This chapter sets out an analytical framework to compare the Scottish and Welsh Conservative parties. They are two branches of a statewide political party that confront the challenges of dealing with multi-level politics. This chapter considers what we know about change in political parties and places a particular emphasis on the factors that affect parties at the sub-state level. Taking Harmel and Janda’s (1994) model of national party change as its starting point, it outlines a framework to analyse sub-state party change. Two broad sections cover the drivers (why?) of party change and the manifestations (how?) of party change.
However, whilst isolating these different factors provides a common framework for analysis, we must be conscious of the fact that explanations for party change cannot be so neatly packaged. Party change (or stasis) in the real world is the result of a complicated series of interactions among institutions, ideas and people. In particular, a split between drivers and manifestations is inherently artificial. Party change cannot be easily broken down into dependent and independent variables. Changes in personnel, for instance, could be considered as both a driver and a manifestation of party change. Therefore, having used these headings to draw out and compare similar processes in both parties, I come back in Chapter 5 to draw the analysis together.
What drives party change?
In complex organisations like political parties, defining and measuring change is difficult (Mair, 1989). It involves an element of subjectivity, both in terms of what constitutes change in the first place, and perhaps more so in evaluating how significant that change is. For some parties, involving party membership in a leadership election could be a banal and evolutionary development; for others, it might represent something of a revolution. Moreover, party elites themselves may perceive changes to be more significant than they appear to an outside observer, particularly if they have been involved in implementing them.
Harmel and Janda (1994) provide a systematic framework for analysing party change and this has been applied to several case studies. However, like much parties research and theorising it deals only with change at the national level (Deschouwer, 2005; Fabre and Swenden, 2013; Jeffery and Schakel, 2013). In order to address the research questions of this study, it is adapted and refined to make it sensitive to the concerns of parties like the Scottish and Welsh Conservatives that operate at the sub-state level but nevertheless retain a link to the statewide party system.

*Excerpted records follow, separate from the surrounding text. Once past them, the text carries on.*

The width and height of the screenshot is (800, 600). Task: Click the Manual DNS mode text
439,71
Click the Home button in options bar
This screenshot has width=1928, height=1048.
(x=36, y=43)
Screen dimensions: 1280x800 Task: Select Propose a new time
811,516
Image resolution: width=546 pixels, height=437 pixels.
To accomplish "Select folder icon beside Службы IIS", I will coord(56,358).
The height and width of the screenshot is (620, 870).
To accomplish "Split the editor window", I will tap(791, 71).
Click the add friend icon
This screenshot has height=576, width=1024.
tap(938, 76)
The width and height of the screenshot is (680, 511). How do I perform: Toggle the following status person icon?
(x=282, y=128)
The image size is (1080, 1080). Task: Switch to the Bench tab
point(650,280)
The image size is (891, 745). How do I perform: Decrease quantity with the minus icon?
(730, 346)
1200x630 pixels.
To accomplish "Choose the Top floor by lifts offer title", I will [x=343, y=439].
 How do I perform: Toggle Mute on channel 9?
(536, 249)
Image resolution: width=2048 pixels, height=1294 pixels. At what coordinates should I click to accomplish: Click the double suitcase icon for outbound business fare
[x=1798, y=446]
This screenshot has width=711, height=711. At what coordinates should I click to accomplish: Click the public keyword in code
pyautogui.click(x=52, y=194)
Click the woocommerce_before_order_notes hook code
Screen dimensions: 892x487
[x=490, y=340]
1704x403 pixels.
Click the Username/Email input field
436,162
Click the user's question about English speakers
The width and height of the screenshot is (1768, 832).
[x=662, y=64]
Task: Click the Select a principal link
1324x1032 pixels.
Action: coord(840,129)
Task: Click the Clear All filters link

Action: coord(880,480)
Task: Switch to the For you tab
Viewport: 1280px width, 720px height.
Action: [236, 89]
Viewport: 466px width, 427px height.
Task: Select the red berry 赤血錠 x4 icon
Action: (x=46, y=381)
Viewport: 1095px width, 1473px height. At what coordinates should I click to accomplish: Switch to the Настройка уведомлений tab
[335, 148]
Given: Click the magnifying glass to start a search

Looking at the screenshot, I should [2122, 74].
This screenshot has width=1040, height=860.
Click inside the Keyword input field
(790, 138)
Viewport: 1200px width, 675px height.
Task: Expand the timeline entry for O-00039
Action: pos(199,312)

Therefore, we will discuss in turn several possible causes of party change: change in party leadership; change in a party’s dominant faction; the external shock of electoral defeat; the effects of electoral competition at the sub-state level; and changes in public opinion. Crucially, this study agrees with Harmel and Janda (1994: 262) that party changes do not ‘just happen’. Clearly, changes in a party’s environment may encourage party change. However, these do not in themselves passively cause parties to change. Instead, changes in a party’s environment must be consciously absorbed by party elites in order to bring about change in political parties. Parties may choose not to change at all in response to changes in the society or institutions in which they operate. It is possible for parties to react in entirely different ways to the same environmental changes. They need not all follow strictly functional pressures (Fabre, 2008; Bratberg, 2009; Swenden and Maddens, 2009).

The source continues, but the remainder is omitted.